Updated: Aug 20, 2020

When my best friend and I first met, we hated each other.

In second grade the girl with the brown bangs found a way to make the girl with blonde hair hate someone like she never had before. Maybe that is what drew me to her.

She dressed weird, sat on her large plastic pencil box weird, read too fast for it to have not been weird, and told me to get out of her personal space when we sat next to each other and my arm crossed into the point of no return. I would return home on the yellow school bus at the end of the day and tell my mother stories of the weird girl Allison that I sat next to, complaining and wishing for a change in the seating chart.

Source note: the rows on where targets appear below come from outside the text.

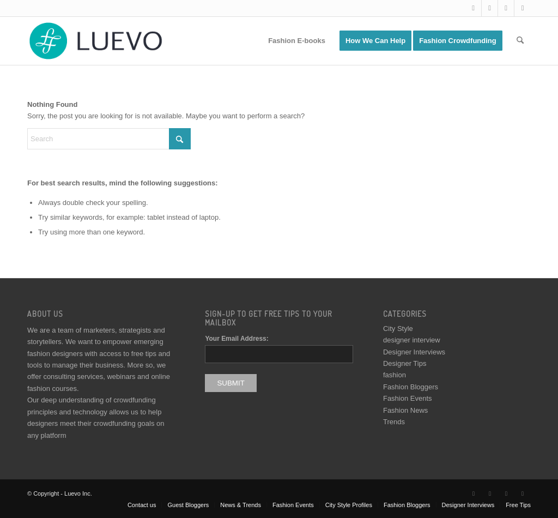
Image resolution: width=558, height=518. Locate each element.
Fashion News (405, 410)
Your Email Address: (236, 338)
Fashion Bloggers (410, 387)
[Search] (520, 41)
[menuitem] (296, 41)
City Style (398, 328)
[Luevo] (94, 41)
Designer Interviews (414, 352)
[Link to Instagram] (506, 8)
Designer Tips (404, 363)
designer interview (411, 340)
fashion (394, 375)
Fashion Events (407, 398)
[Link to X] (473, 8)
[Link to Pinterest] (522, 8)
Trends (394, 422)
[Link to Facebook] (490, 8)
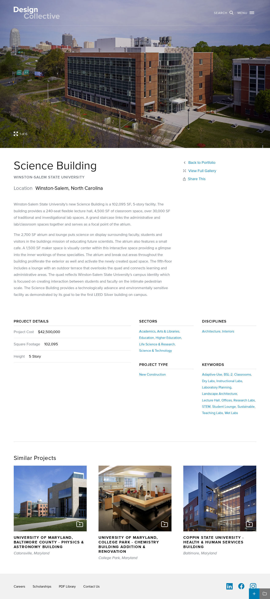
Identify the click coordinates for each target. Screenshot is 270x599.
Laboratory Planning (216, 387)
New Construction (152, 374)
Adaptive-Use (212, 374)
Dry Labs (208, 381)
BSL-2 (228, 374)
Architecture (211, 331)
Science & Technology (155, 350)
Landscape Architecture (219, 393)
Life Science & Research (157, 344)
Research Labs (244, 400)
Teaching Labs (212, 413)
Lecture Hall (211, 400)
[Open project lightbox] (103, 133)
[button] (245, 13)
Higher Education (168, 337)
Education (146, 337)
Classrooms (242, 374)
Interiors (228, 331)
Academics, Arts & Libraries (159, 331)
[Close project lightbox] (199, 171)
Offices (226, 400)
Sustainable (246, 406)
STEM (206, 406)
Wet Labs (231, 413)
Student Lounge (224, 406)
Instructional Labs (229, 381)
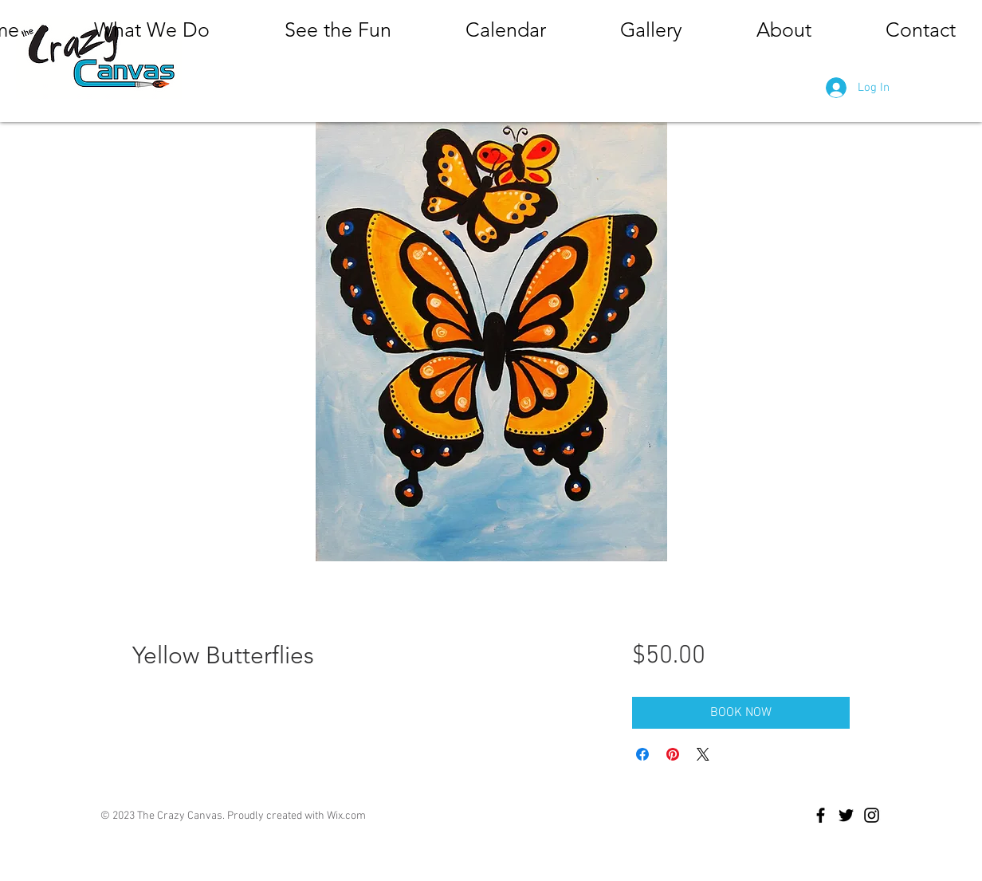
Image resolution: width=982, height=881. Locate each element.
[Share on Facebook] (642, 754)
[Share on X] (703, 754)
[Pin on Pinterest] (672, 754)
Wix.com (346, 816)
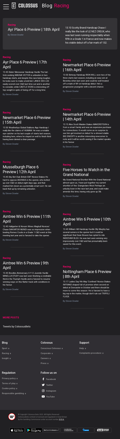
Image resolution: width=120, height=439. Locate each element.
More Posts (11, 317)
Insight (6, 358)
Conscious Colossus (52, 348)
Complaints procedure (91, 353)
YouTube (48, 396)
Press (45, 363)
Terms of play (10, 383)
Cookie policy (9, 388)
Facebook (48, 379)
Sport (5, 348)
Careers (46, 358)
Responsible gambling (14, 393)
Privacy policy (10, 378)
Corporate (47, 353)
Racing (12, 24)
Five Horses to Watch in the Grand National (86, 172)
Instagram (48, 391)
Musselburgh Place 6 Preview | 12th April (20, 169)
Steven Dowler (17, 35)
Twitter (47, 385)
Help (82, 348)
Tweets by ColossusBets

Allison preferred that people called her Alye and that it be spelled that way because no one else spelled it that way. In her yearbook picture, she wore her hair in pigtails and posed with a narwhal stuffed animal in her hands. Her eccentricity was like nothing I had ever seen before and unnerved me in a way that made me want to see inside her mind. One day, I did.

Allison had turned to me and cracked, “How do you boost your grade in school?” I was so surprised that this girl who I had gossiped and ranted about had spoken to me in a normal tone that I just glanced at her in confusion. “You sit on your pencil box!” I still remember the starry look in her eyes and goofy smile on her face. All I did was grin in return, and I finally understood why she sat on her large plastic pencil box. Since that exchange, our friendship has blossomed into one of loyalty and tenure.

In elementary school your first real best friend means more to you than a visit from the tooth fairy or a gift on Christmas morning. You do not want to share them with anyone or see them get hurt. We are still friends today and she has helped shape me into who I am.